You have to feel for the makers of Spider-Man: Far From Home. Arriving after the much-loved Spider-Man: Homecoming and its buzzier, Oscar-winning animated cousin, Spider-Man: Into the Multiverse, the eighth Spider-Man film since the turn of the millennium is already facing something of a Sisyphean task. And that’s before one considers its placement in the larger Marvel Cinematic Universe (MCU).

Simplicity has always been one of the most appealing attributes of the Spider-Man brand. While other powered crusaders were galavanting around the universe, he was the friendly, neighbourhood superhero, keeping the borough of Queens safe for school-chums and Aunt May. (Or at least that’s how things used to be before the web-slinger followed Robert Downey Junior ’s Ironman past the stratosphere.)

Thus, the final official film in MCU’s Phase Three feels awfully minor after the grandiloquence of Avengers: Endgame. Oh, just the one villain, then?
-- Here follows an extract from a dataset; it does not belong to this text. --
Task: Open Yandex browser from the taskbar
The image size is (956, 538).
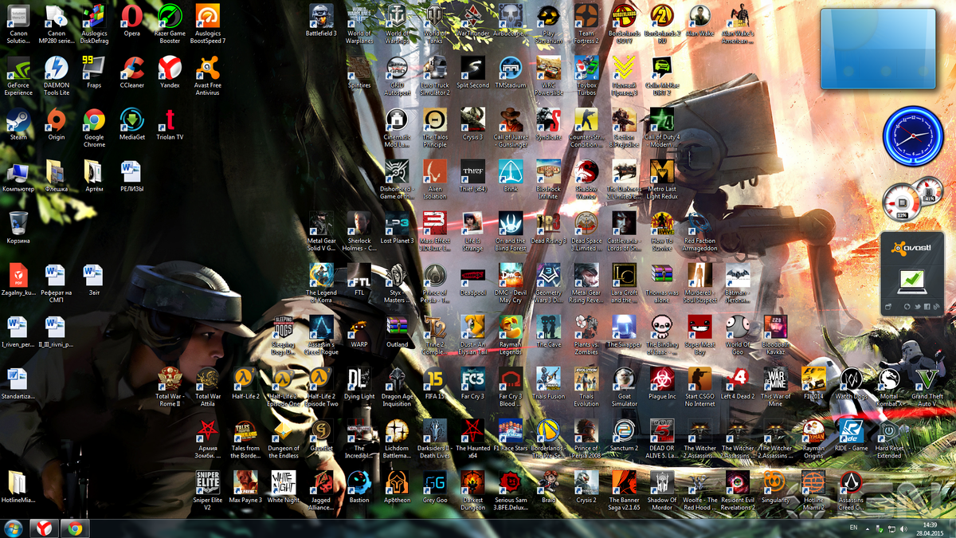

Far From Home’s lack of narrative sophistication is often offset by its splendid cast. Tom Holland’s Spider-Man maybe the most charming screen incarnation to date. Working with director Jon Watts, the British-born actor has restored the fun that was leeched out of the franchise during the po-faced Andrew Garfield years. Zendaya, who does more with MJ than anyone might have reasonably thought possible, is never less than magical.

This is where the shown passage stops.